Мартин не думал, что придёт так много людей, но квартира оказалась битком набитой. Разговоры и смех заглушали музыку. Все пили, ели торт и хором пели заздравную. Густав и Долорес появились лишь к одиннадцати. Хихикая и покачиваясь, сняли в прихожей обувь и верхнюю одежду. Долорес была укутана в огромную шубу из искусственного меха. Густав напоминал плохо держащегося на ногах тамбурмажора.
– С днём рождения, – сказала Долорес. Рука её была холодной и влажной.
– Мы заглянули выпить в «Эггерс», – сообщил Густав. – После поезда отель показался таким уютным. Тебе бы там понравилось. Кожаные диваны. Хемингуэй. В таком стиле.

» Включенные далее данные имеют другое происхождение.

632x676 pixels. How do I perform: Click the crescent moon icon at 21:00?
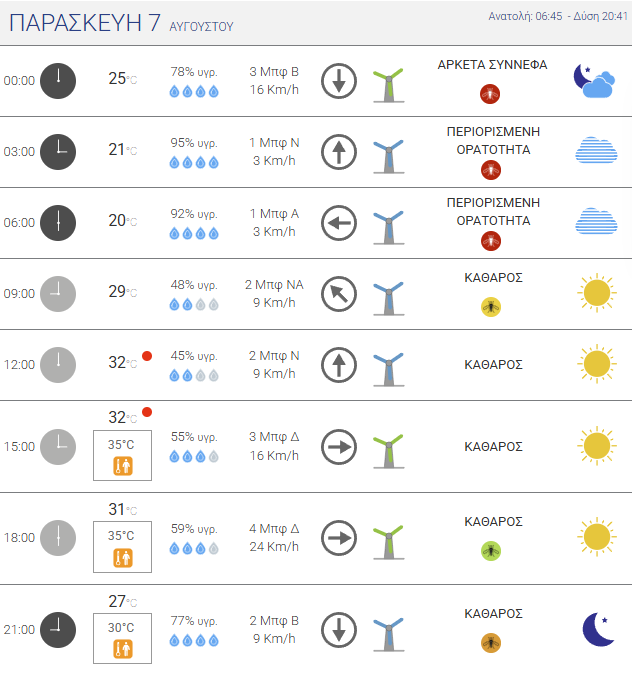click(x=599, y=629)
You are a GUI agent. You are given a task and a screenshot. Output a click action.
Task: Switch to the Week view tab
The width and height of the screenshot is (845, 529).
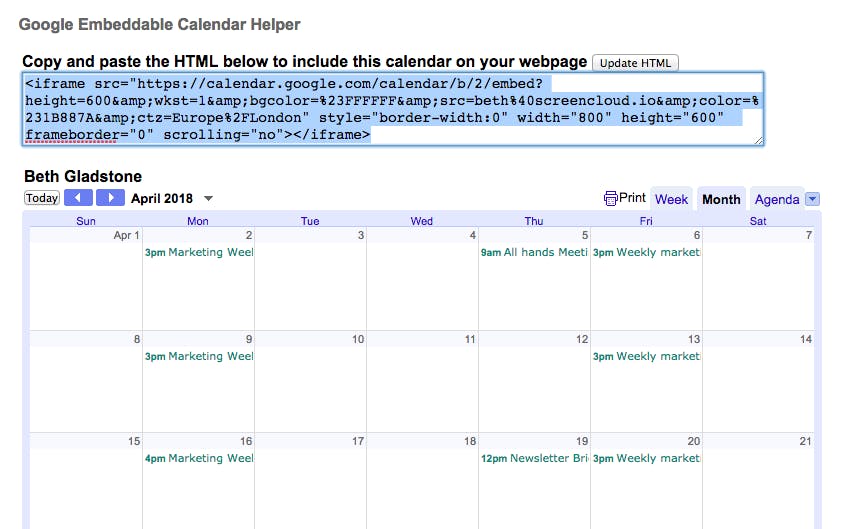tap(671, 199)
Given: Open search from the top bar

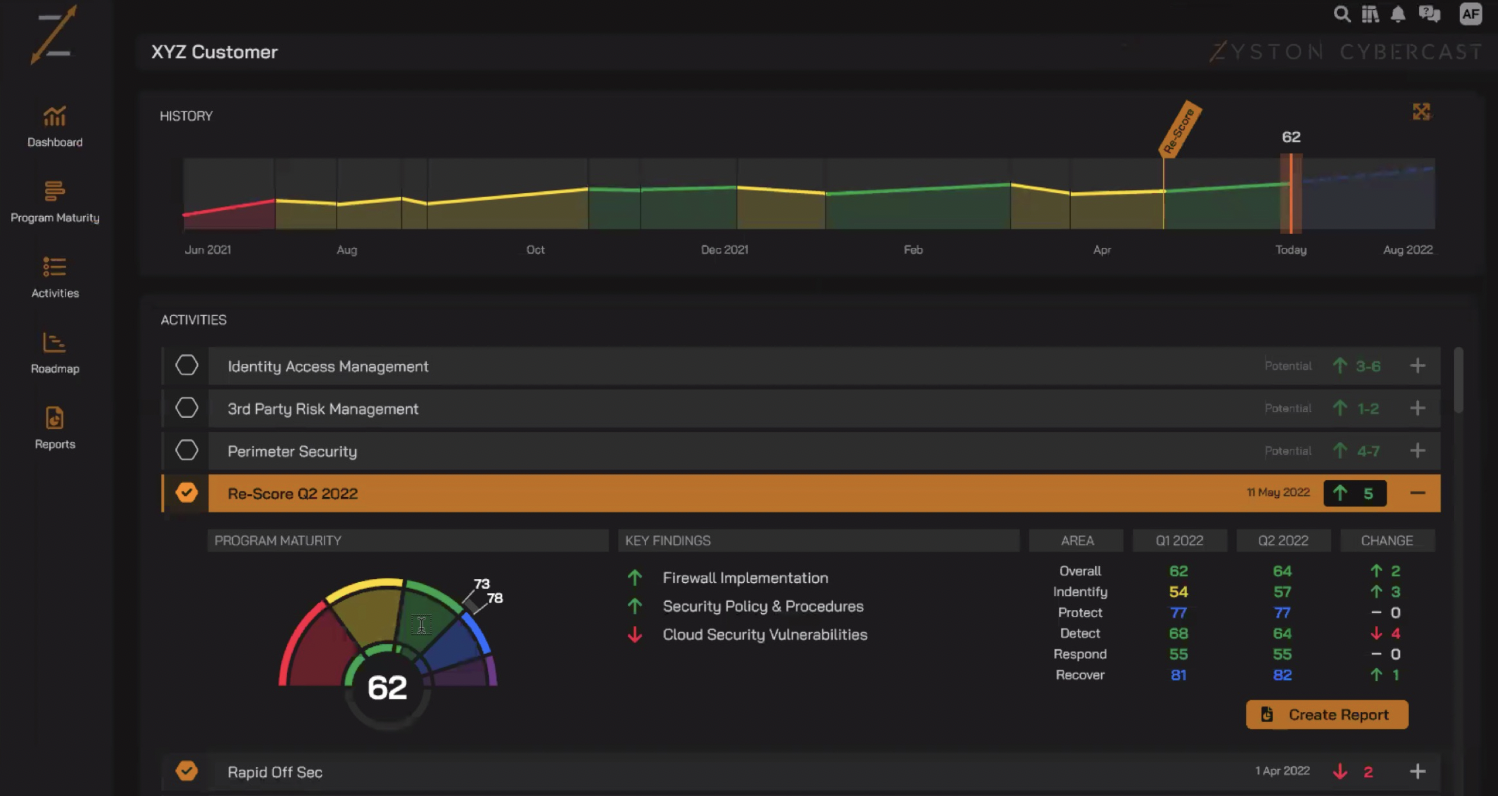Looking at the screenshot, I should 1342,14.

Долорес закрыла руками рот, округлила глаза и сказала:
– Мы же забыли картину.
– Что?
– Картину! Мы забыли картину для Мартина.
Густав захохотал.
– А ты её так красиво упаковала, – проговорил он.
– Это не
– Успокойся, это всего-навсего картина.
– Но это
– Да ладно. Подумаешь, материальные вещи. Я напишу новую. – Долорес и Мартин переглянулись.
– Можно мне позвонить? – спросила Долорес. Завертелся телефонный диск. Она набрала справочную.
– Да, здравствуйте, – произнесла она деловым голосом. – Будьте добры, соедините меня с отелем «Эггерс» на…
– Дроттнингторгет, – подсказал Мартин. – Дроттнингторгет в Гётеборге. Спасибо. – Ожидая соединения, она барабанила пальцами по комоду.
– Большое дело, картина, – пробормотал Густав и скрылся на кухне.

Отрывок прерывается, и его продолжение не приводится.